# Page text
------------------------

The second mentor was Dr. Wayne Dyer, a famous author, and spiritual guru. I was in an audience one day when he talked about the past, the present, and the future. As an example, he used the children’s song, “Row Your Beat.”
Row, row, row your boat
Gently down the stream
Merrily merrily merrily merrily
Life is but a dream
Here was his lesson: row, row. Keep going. Every day is like rowing forward. You cannot row backward.
Gently. Stop blaming yourself. Stop beating yourself up. Be gentle with yourself.
Down the stream. Not up. Don’t fight, don’t look back. The past, like the weight behind the boat, cannot propel the boat. The way is forward. Let the stream of life take you, and gently row along.
I will never forget those powerful lessons. In your life, there’s much you cannot control. Heartbreak, trauma, physical pain. We all lose people we love to death eventually. In fact, there are only three things you have control over in this world. Here they are:
Your perceptions, your decisions, and your actions.

------------------------

# Data shown
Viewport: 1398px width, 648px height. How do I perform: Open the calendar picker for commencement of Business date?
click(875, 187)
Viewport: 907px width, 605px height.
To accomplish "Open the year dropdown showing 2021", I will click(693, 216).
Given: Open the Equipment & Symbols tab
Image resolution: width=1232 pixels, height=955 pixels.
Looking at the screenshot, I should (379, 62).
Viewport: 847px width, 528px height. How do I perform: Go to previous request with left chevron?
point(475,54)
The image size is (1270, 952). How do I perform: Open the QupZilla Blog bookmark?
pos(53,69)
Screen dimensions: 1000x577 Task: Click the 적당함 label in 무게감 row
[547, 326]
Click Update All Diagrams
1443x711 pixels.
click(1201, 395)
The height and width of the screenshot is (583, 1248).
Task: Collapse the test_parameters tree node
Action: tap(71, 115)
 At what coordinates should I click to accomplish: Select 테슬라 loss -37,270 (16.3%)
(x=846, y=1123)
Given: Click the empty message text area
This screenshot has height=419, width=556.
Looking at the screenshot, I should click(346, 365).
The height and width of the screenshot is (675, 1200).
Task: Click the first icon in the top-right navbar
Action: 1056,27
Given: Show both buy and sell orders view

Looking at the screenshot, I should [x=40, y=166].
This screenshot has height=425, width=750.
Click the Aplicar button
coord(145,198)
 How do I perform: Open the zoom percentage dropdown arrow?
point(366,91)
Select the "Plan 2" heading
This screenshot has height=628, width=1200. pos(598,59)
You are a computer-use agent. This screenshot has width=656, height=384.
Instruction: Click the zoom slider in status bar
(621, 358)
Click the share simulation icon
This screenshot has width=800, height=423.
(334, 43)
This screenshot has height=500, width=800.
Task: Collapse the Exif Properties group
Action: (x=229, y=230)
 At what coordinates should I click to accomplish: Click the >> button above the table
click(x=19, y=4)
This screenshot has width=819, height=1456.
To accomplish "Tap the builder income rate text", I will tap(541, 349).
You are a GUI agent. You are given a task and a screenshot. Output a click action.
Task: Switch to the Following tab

------------------------

# Task brief
Write out the passage about Dr. Wayne Dyer's rowing lesson, word for word, from "Row, row, row" up to and including "gentle with yourself.".

# Solution for this exercise
Row, row, row your boat
Gently down the stream
Merrily merrily merrily merrily
Life is but a dream
Here was his lesson: row, row. Keep going. Every day is like rowing forward. You cannot row backward.
Gently. Stop blaming yourself. Stop beating yourself up. Be gentle with yourself.